If you are coming from the relational database world, you are familiar with equals. In that case, you would return true or return a set of rows if a condition is met. The ST_Equals functions can return true for a simple check if two features are spatially equal. A commute to and from work is spatially equal. If you need to verify the ordering of waypoints, use St_OrderingEquals to verify the points are consistent. A spatial intersection is when geometries have two points in common. For this you can start with the ST_Intersects function and return true if any parts of those geometries or any two geometries are shared. An example of this is a GPS on a Hazardous Materials (Hazmat) truck to determine if the truck crossed into an urban area boundary where Hazmat trucks may not be allowed.

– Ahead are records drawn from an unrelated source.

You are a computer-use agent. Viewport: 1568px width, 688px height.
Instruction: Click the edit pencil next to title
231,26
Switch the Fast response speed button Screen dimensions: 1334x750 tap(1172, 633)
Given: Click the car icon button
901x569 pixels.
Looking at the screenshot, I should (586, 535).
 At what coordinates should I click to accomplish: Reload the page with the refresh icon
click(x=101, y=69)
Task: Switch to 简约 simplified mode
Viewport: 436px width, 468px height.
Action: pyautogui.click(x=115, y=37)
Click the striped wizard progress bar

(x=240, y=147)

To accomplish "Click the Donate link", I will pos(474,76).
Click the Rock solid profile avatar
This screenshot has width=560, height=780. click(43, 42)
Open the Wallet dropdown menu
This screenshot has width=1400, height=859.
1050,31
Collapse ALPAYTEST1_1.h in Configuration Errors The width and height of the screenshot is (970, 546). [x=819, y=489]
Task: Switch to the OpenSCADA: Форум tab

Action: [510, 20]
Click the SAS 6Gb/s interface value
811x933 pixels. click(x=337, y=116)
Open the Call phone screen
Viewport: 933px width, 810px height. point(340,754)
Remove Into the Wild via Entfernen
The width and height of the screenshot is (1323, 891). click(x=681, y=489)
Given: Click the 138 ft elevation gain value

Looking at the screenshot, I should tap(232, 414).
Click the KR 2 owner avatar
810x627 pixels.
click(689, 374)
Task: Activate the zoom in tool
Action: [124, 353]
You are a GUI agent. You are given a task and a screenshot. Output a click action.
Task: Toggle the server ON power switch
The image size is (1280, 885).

Getting your data into PostGIS
Once you are ready to get started, there are a number of options for getting data in and out of PostGIS. If you are coming from desktop GIS and have a collection of shapefiles, these can be imported at the command with shp2pgsql. There is also an shp2pgsql GUI available if you prefer. You can have the tool create a table based on your shapefile or you can load to an existing table. The open source GDAL library includes OGR Simple Feature Library; it provides access to a number of additional data formats including other database systems. This is a powerful tool for converting from one data source to another.
Once operational, maintaining Postgres with PostGIS doesn’t have to be complicated. You can backup up data in the same you always have with pg_basebackup or pg_dump. Be sure to use the same Postgres best practices like performing a VACUUM ANALYZE after data loads, build indexes on your spatial columns, use EXPLAIN plans as a basis for query tuning and parameter modifications, always apply minor updates. And don’t forget you can leverage the power of the underlying database system with rules, triggers, partial indexes, materialised views, partitioning, multiple table spaces, multi layer security and much, much more.